▸ **Text for analysis**:
<<<<
There has been some significant adjustment and acceptance of Eritrean refugees who enter other countries. Ethiopia for example has accommodated over 60,000 Eritreans who have fled their home country, and have gradually increased the opportunities available for these refugees. And Ethiopia should be commended and thanked for their humanitarian response to the refugee crisis, particularly since they have taken over 5,000 Eritrean refugees from the prisons of Egypt. There are other significant situations that still have a long way to go in accommodating Eritrean refugees in need, complying with international law as it applies to refugees and asylum seekers. In particular, Israel, which has about 35,000 Eritreans within its borders seeking asylum, really needs to reform its immigration policy and adjudication of asylum seekers who make it into their country.
Some Western countries, in particular the United States, Canada, Sweden, Norway, and Australia have been kind enough to receive Eritrean refugees for resettlement. Still, this accounts for only a small fraction of all of the Eritrean refugees in many countries, living under marginal conditions or worse, often without meaningful work, study, income or hope.
>>>>
▸ **Required work**:
A) Summarize the passage on Eritrean refugees in two sentences.
B) According to the passage on Eritrean refugees, how many Eritrean refugees has Ethiopia taken from the prisons of Egypt?
C) Extend the passage on Eritrean refugees, picking up after its final sentence.

▸ **Record set**:
<<<<
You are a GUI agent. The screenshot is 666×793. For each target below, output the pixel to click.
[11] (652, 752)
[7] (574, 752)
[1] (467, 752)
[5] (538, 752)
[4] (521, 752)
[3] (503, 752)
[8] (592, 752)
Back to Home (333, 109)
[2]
>>>>
▸ **Outputs by task**:
A) Ethiopia has accommodated over 60,000 Eritrean refugees, including over 5,000 taken from the prisons of Egypt, and has gradually increased their opportunities, while Israel, with about 35,000 Eritrean asylum seekers, needs to reform its immigration policy and its adjudication of asylum seekers. Some Western countries, in particular the United States, Canada, Sweden, Norway, and Australia, have received Eritrean refugees for resettlement, but this accounts for only a small fraction of the many Eritrean refugees living under marginal conditions or worse.

B) Over 5,000.

C)
The only really durable solution for Eritreans will be established when, and only when, these folks will be able to return safely to Eritrea, and to pick up where they left off, that is, pursuing life's activities and responsibilities as they once knew them before the hand of abuse and selfishness and rapacity struck them down and led them to fleeing their very own government.
What are your future plans to enhance the activities of your team? What is your evaluation of the current humanitarian situation in Eritrea? We are now winding up our interview with you, is there any message you would like to pass to our readers.
We have limited resources and personnel and often our work is a matter of responding to acute situations of danger and need that are brought to our attention – this without going out and soliciting situations where we might participate. Information and truth is such a powerful tool that we do choose to spend a good bit of time and effort making people aware of the situation facing many, many Eritreans around the world. Of course we seek to do this in a way that may have an impact, and make a difference.
Regarding the current situation within Eritrea, we have no reliable way of knowing exactly what is going on or where things stand, except through what people who have fled the country tell us. It seems that despite flashes of care and humanity and opposition within the country, including within the top ranks of the Eritrean military, the hand of the dictator and those who inure personal gain from de facto policy there seem to continually maintain control. We can only hope and pray that reason will prevail with some who are in control, and of course with many of the large number in the diaspora who seem to be convinced that there is nothing wrong with the regime. Of course, we know that many regime supporters in fact behave that way because of the usual leverage and reign of terror visited by the regime on family members who are still in Eritrea.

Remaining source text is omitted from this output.